Monday, November 06, 2006

Ethical Issues Associated with Bariatric Surgery

John Alioche’s Blog Entry
Ethical Issues Associated with Bariatric (Weight Loss) Surgery
October 21, 2006
The United States is experiencing an epidemic of obesity. Under the widely used classification developed by the National Institutes of Health, 34% of the adult population is "overweight" (BMI 25-29.9) and another 27% meet criteria for "obesity" (BMI>30). The overall prevalence of obesity has increased more than 75% since 1980. Obesity is associated with increased type II diabetes, cardiovascular disease (especially hypertension), osteoarthritis and multiple conditions. An obesity-related process called "Syndrome X" or "metabolic syndrome" that includes insulin resistance, abdominal obesity, hypertension, and diabetes and lipid abnormalities.
Bariatric surgery is a textbook example of an area of health care calling for evidence based management of utilization and ethically guided deliberation about coverage policies. At one extreme bariatric surgery can be seen as a life saving, medically necessary intervention that potentially reverses the inevitable trend to sometimes fatal medical conditions. At the other extreme it can be seen as a technical fix for a subjectively distressing result of choices with regard to eating and exercise. The surgery has risks and represents a significant cost (approximately $15-20K). In the past year alone the number of patients that are having Bariatric Surgery has doubled.
Bariatric surgery has risk. Mortality from the surgery itself is less than 1% but post-surgical leakage into the abdomen or malfunction of the outlet from the stomach pouch can require further surgery. Vitamin deficiencies, gallstones, and osteoporosis are among the other complications that can occur. With regard to the basic objective of weight reduction the surgery is not foolproof-some patients ultimately regain the weight they lost, through varying combinations of enlargement of the stomach pouch and return to compulsive patterns of eating.
1. In a culture that is deeply conflicted in its approaches to weight and obesity, how can we best pursue the mission of "improving the health of the population we serve and the health of our society?
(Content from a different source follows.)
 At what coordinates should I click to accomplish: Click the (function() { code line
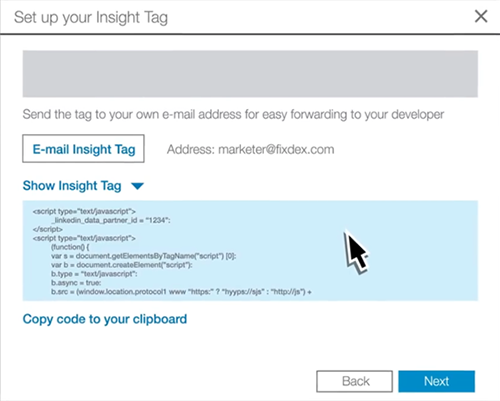70,247
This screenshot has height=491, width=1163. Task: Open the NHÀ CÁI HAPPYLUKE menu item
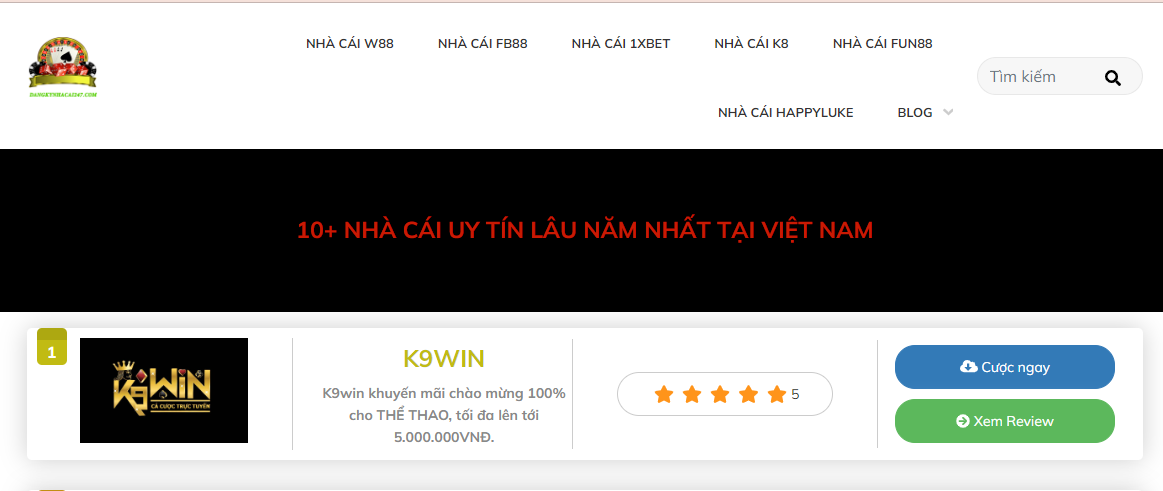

2. Should we seek cost effective opportunities to support "upstream" services aimed at shifting the trajectory of obesity earlier in the clinical course with the objective of reducing suffering and medical morbidity and possibly obviating the need for surgery itself? or Encourage optimal education so that members can make well-informed decisions about surgery with full understanding of and commitment to the lifelong post surgical requirements?